It’s been a long, cold lonely winter
It feels like years since it’s been here.
“Here Comes the Sun,” The Beatles.
“Do you ever just put your arms out and just spin and spin and spin? Well, that’s what love is like; everything inside of you tells you to stop before you fall, but for some reason you just keep going.”
Practical Magic, Alice Hoffman
I remember it so well and the weather today is helping. Summer 2008. I had not dated in nine and a half years–the grind of grad school, publishing and raising three kids had taken precedence. And it should have.
But I was lonely.
It was sweltering. Late July, sweat running in and out of strange places and doing strange chemistry in all of them. My teen boys were coming undone, having come back to Alabama from an alien run of professorship in the midst of summer, and rarely home. So there I was. A teacher without a class, waiting for fall. Waiting.

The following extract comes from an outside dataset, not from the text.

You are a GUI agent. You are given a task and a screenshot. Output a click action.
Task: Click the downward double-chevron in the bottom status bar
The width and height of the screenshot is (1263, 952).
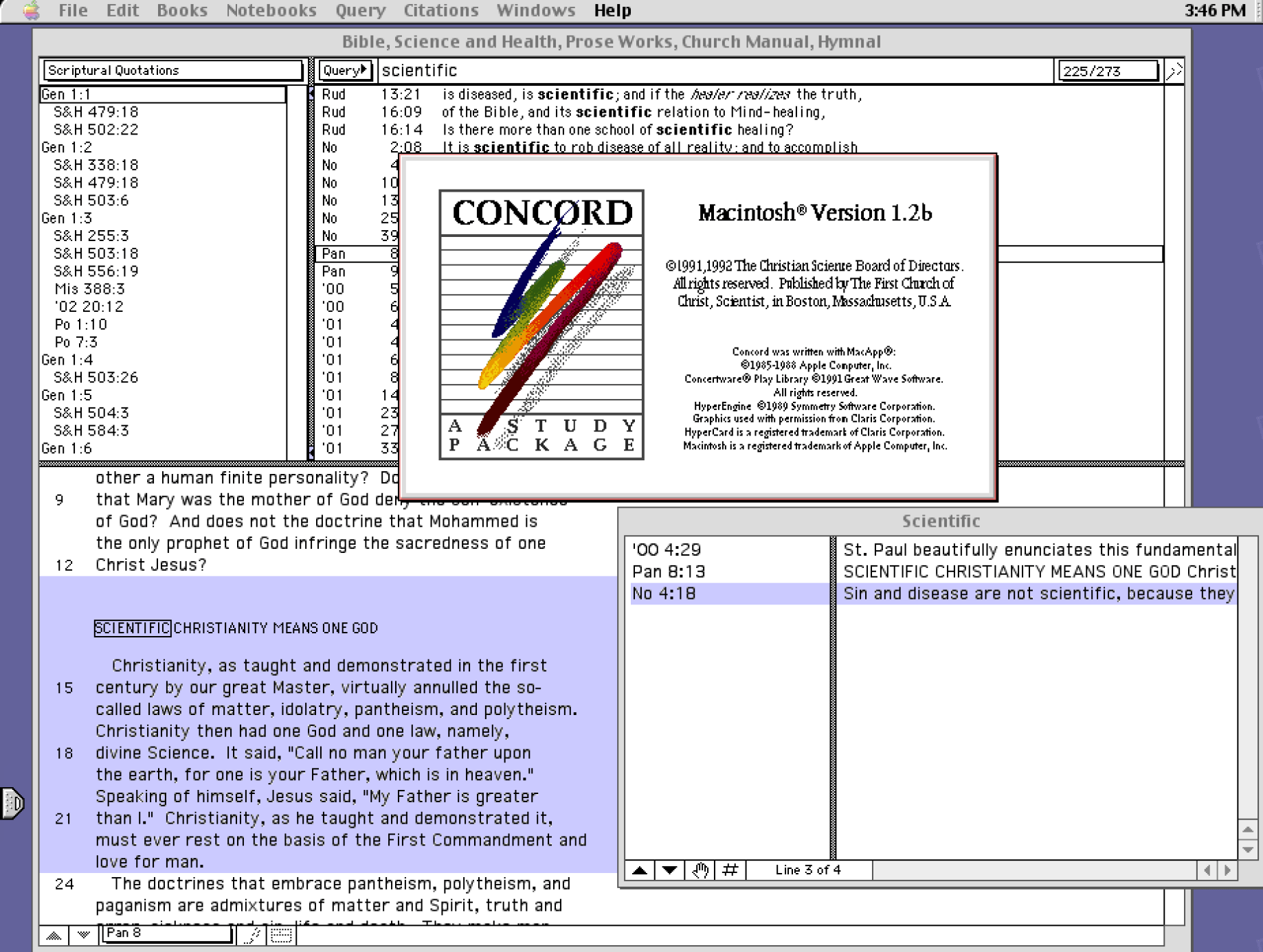pyautogui.click(x=82, y=935)
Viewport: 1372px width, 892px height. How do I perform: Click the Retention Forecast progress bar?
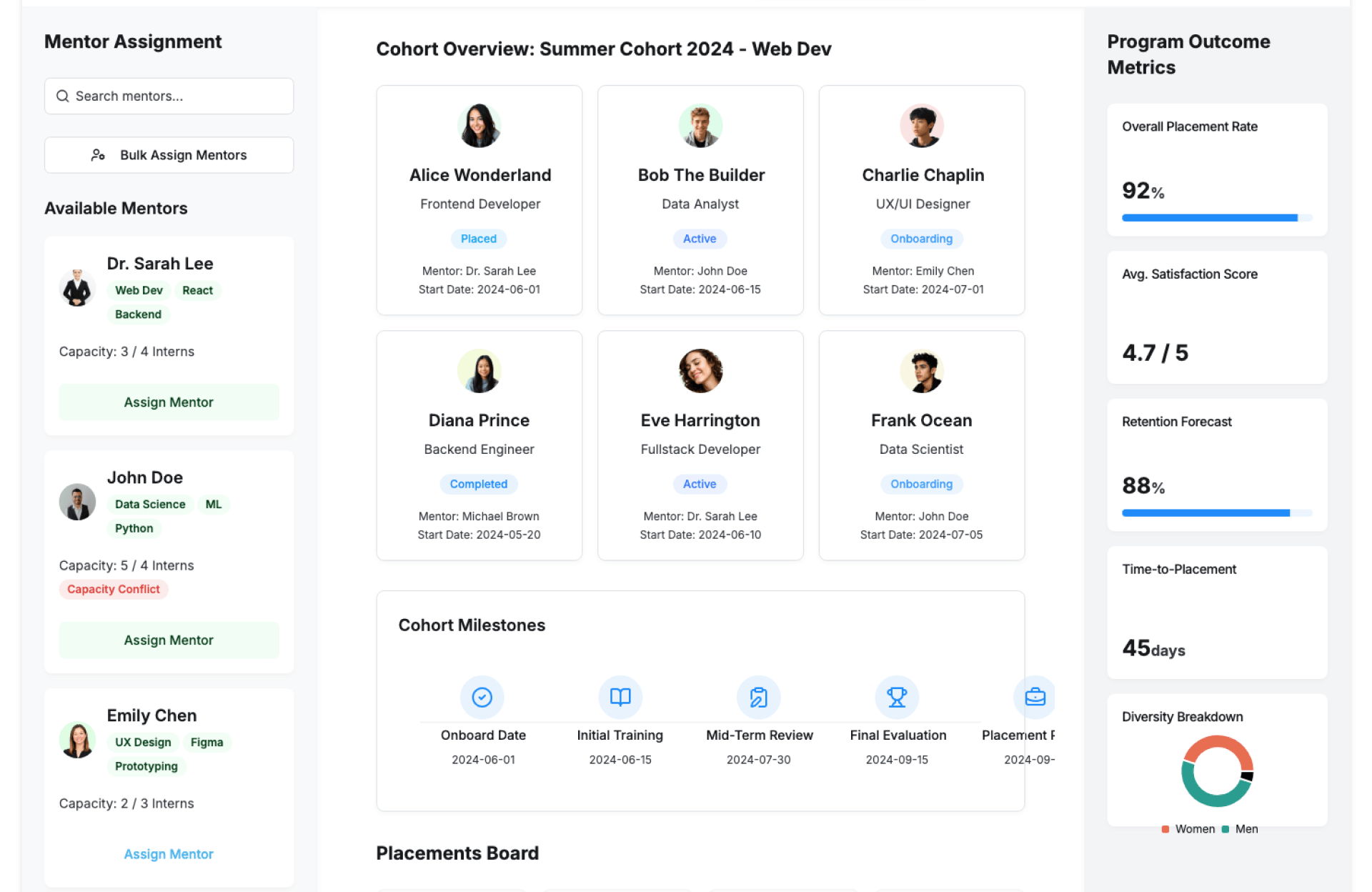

The night I called for him, it was just my sister and I on the porch. (So many magical things happen on porches in the South.) I carefully wrote my list, no longer afraid to get what I was asking for:
1. Loyal, beyond normal reasoning.
2. Kind and good to my children.
3. Funny and creative.
5. Spiritual and accepting of my path.
And the list went on and on. It was an old, Southern spell: write down 100 things you want in your mate. Sleep on it. The next day, knock the list down to 50. Continue until you get your top 10. Bury with rose petals next to a blessed tree close to your home. Wait.
Magic is strangely, belligerently simple. What we call “loopholes,” it often uses to run energy along and through by determined currents. My loophole? Well. I had forgotten age. I had forgotten income. But: I damn skippy had not forgotten the meat of the thing. And so . . .
There he stood one week later, bouncing at a local bar in a black t-shirt and making me feel like a cradle-robbing cougar for noticing. I was forty-two, he was twenty-seven and looked younger. The details of what came next are fairly private: it was hot that summer. Why, even the bees vibrated at night, the pines were taller and our mosquitos looked like aircraft carriers. And what was happening in our little town was nothing short of an epic throw-down between desire, will and a fat dose of temporary insanity. No one was immune.
I had whipped up a tornado. Dogs howled, folks lost their damn minds and I reckon part of that one is on me, magically speaking. Some might still blame their own misbehavior and shenanigans on my little “unleashing” of passion in 2008. Might, I dunno. Mayhap we are all, in the end, accountable for our own hot mess.
But in the end? Love won. He knelt on crunchy orange leaves in October, a simple leather ring on a napkin, and asked me to risk my nice, solid, boring life for one that regarded valleys and truth over financial security and a 401k. On December 6th, two women officiated what we later affectionately deemed: The Redneck Magic Potluck Wedding. A seventies-tastic soundtrack wore our stomping feet into the wee hours.
I ended up in jeans–on account of you can’t get down hiking up a dress. And, even now, I can hear that song winding in and out of a December night:
Summer romance, spinning into Yule, bringing back the taste of magic with the return of the sun. And that is what it all was.
The return of the sun. I had waited so long to love again. So long, thinking no one would ever accept my weird, love my strange. Holding out all those years, waiting. I walked down the aisle to:
While my dear German friend belted her heart out, sick as a dog. Because that’s what it was.
Magic. Pure, chaotic, purposeful, unadulterated magic.
Tonight, we celebrate our anniversary with two of the dear friends that attended that blessed eve. Two other couples, just as dear and present that night in 2008, are still very much in our lives–celebrating our friendship with as much vehemence as the sun returning after a long passage through a wintery hell. Those of whom we have lost were not meant for this kind of day: warmth against ice, faith against circumstance, light drowning out the darkness. And tonight, I want you all to celebrate with me, and my love, and remember something pure you might have left in the colors and naiveté of your childhood:
Love. Always. Wins.
Blessed Be. May you all resist settling for what may be and cast for what you deserve. Ask yourself: are you willing to stay safe?